BEGIN

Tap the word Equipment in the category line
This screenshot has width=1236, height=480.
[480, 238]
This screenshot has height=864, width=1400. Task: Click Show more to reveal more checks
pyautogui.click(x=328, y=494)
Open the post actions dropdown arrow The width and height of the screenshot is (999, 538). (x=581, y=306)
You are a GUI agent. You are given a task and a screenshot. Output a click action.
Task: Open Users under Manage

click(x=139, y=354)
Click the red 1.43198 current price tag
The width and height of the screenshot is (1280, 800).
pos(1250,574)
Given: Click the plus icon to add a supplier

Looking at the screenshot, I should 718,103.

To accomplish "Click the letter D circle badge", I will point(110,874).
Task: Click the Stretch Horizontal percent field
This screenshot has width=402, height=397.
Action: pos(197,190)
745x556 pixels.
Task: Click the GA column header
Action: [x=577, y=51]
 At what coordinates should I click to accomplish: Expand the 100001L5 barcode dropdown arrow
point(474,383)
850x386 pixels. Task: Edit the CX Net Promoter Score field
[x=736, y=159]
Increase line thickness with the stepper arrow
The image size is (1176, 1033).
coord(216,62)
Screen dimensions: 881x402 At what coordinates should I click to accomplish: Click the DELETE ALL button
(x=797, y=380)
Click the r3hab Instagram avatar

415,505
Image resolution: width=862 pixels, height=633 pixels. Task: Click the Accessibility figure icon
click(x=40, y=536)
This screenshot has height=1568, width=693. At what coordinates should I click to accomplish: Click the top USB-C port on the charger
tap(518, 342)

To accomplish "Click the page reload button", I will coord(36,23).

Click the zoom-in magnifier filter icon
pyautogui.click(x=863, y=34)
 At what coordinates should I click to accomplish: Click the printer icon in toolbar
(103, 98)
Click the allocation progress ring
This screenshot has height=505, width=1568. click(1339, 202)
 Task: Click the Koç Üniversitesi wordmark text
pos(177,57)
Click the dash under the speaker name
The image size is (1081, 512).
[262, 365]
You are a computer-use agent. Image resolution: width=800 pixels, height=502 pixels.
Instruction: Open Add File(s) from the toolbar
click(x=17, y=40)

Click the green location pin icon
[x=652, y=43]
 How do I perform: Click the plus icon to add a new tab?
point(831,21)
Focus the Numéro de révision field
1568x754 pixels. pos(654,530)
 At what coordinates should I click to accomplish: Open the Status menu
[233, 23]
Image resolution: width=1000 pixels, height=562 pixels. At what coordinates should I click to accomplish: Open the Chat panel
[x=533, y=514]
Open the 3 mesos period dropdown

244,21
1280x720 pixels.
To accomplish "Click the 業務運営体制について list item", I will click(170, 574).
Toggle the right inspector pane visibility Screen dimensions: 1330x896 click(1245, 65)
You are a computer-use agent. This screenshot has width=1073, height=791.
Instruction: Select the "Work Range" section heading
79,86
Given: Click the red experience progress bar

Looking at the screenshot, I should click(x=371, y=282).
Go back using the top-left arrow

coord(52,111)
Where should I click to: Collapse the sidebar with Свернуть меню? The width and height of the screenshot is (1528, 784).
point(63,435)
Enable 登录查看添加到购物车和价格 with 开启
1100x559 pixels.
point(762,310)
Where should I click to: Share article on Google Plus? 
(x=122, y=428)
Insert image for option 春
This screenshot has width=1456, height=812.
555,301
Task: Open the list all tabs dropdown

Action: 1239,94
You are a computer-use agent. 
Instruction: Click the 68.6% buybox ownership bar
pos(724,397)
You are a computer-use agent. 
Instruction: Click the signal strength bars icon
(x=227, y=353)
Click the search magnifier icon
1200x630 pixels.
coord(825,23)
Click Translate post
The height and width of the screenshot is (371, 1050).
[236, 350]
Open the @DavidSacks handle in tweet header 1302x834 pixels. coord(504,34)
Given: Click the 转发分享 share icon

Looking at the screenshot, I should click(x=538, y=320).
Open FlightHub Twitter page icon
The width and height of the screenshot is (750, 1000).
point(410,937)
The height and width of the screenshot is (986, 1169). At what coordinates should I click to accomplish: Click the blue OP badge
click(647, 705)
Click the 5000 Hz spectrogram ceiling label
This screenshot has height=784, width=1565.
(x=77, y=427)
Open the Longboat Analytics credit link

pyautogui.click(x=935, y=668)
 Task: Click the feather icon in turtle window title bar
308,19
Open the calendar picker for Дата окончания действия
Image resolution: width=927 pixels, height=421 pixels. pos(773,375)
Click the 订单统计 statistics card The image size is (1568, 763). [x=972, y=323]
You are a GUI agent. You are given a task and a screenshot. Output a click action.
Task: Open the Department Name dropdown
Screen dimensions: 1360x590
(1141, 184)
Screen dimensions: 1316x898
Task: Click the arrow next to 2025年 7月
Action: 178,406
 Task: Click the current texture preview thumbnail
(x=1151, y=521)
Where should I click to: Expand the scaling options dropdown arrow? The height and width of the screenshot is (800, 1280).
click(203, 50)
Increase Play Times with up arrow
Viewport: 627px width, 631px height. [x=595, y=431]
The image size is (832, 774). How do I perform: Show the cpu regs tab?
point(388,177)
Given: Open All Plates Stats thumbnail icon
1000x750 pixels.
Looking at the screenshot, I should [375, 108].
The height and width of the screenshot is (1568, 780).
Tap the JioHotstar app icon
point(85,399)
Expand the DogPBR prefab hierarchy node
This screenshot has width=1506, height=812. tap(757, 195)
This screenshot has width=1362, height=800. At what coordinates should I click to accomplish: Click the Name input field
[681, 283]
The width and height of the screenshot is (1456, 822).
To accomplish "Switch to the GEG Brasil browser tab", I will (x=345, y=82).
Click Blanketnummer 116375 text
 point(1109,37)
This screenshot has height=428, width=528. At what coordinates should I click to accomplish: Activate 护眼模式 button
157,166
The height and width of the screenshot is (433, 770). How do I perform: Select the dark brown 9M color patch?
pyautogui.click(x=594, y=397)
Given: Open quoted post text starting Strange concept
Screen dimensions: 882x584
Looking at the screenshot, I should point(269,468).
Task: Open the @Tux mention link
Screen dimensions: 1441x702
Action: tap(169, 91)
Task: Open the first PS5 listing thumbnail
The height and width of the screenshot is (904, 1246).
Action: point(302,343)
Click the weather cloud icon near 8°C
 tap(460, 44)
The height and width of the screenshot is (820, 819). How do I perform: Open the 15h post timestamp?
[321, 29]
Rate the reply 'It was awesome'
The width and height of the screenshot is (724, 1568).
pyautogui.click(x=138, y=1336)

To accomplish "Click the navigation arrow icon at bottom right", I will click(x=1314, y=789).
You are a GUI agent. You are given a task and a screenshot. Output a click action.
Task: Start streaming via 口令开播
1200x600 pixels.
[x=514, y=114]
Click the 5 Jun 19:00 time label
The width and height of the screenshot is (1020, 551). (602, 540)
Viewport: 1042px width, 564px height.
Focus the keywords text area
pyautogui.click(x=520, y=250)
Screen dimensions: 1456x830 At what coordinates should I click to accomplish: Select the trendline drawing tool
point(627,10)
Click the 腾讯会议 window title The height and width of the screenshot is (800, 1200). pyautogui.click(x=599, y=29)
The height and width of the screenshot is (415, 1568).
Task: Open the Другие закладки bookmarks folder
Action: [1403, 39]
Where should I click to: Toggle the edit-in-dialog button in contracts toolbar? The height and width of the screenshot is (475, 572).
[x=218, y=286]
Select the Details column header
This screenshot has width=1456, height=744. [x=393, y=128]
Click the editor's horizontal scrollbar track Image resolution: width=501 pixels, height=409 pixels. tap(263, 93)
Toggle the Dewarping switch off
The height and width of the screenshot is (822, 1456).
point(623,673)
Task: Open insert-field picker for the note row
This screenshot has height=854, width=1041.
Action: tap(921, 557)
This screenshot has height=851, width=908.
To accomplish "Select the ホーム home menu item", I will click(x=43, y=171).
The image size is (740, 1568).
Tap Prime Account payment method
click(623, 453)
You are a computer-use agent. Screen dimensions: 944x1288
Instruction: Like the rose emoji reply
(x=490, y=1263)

END

Pick each line holding the word "item" out of the listing.

To accomplish "Click the 業務運営体制について list item", I will click(170, 574).
To accomplish "Select the ホーム home menu item", I will click(x=43, y=171).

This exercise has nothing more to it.